Input Encoding for Machine Learning

Machine learning methods tend to rely on numerical input. Many types of data such as user reviews are in textual form; some conversion is needed to go from e.g. a review text so some sort of numerical format that can be used as input for a neural net.

One of the more common approaches is discussed here.

The Pang/Lee Sentiment Polarity Dataset

This dataset of 2000 movie reviews categorized in positive and negative sentiment classes has been used in a number of studies, and it still provides a good base for comparison of machine learning methods.

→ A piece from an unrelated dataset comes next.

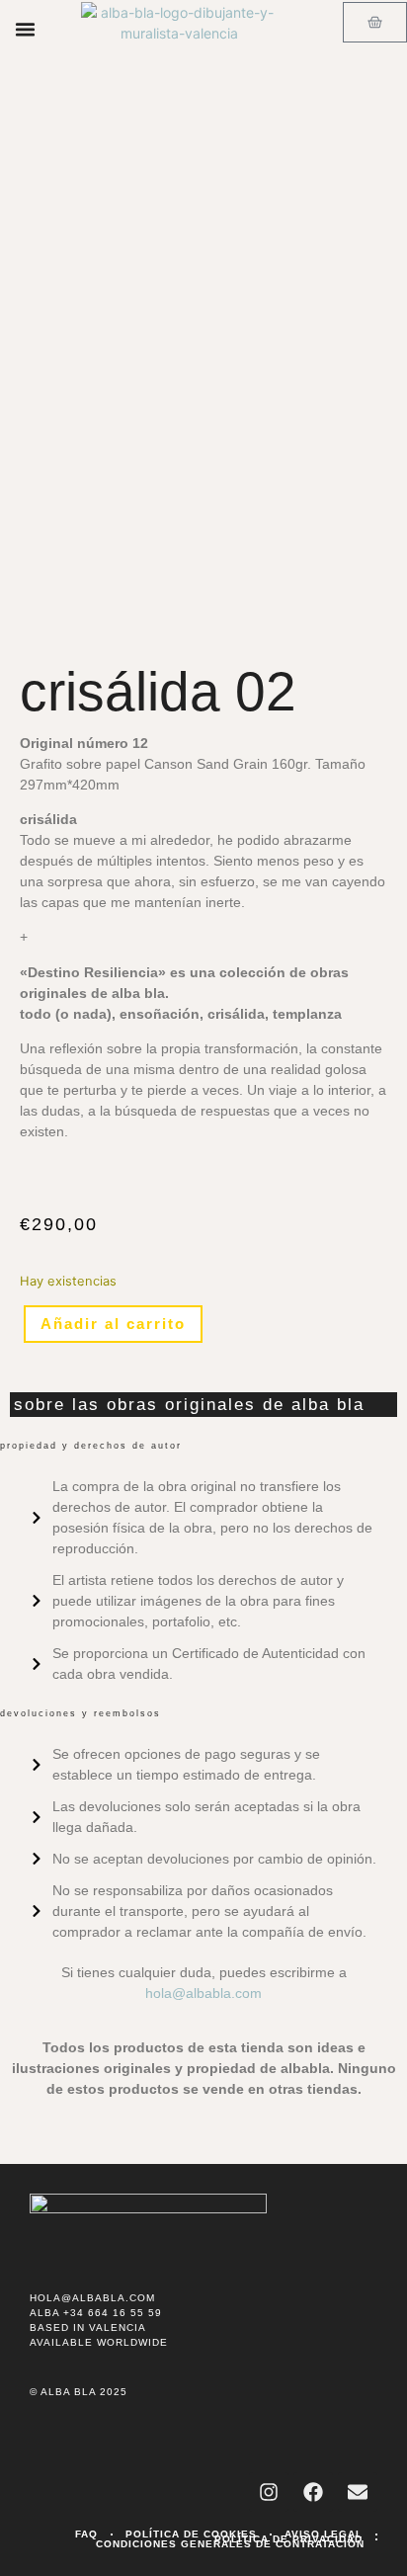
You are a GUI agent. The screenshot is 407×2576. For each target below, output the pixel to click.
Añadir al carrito (113, 1323)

http://www.cs.cornell.edu/people/pabo/movie-review-data/

Download and unpack the .tar file in the current directory of your notebook or Python script.

Files are organized in directories txt_sentoken/pos/ and /neg/ with reviews in individual files, such as

txt_sentoken/pos/cv754_7216.txt

kolya is one of the richest films i've seen in some time . zdenek sverak plays a confirmed old bachelor ( who's likely to remain so ) , who finds his life as a czech cellist increasingly impacted by the five-year old boy that he's taking care of . though it ends rather abruptly-- and i'm whining , 'cause i wanted to spend more time with these characters-- the acting , writing , and production values are as high as , if not higher than , comparable american dramas . this father-and-son delight-- sverak also wrote the script , while his son , jan , directed-- won a golden globe for best foreign language film and , a couple days after i saw it , walked away an oscar . in czech and russian , with english subtitles .

We observe

  • the text is already split into tokens with whitespace (blank or newline) as separator
  • the text is all lower-case; this is both a blessing and a curse:
    • for our hot word approach this is fine
    • entity recognition e.g. of proper names would be more difficult

We also see typical problems in data from real sources such as movie reviews: The double dash '--' was not split properly. Expect things like that to happen. Never rely on anything to work perfectly.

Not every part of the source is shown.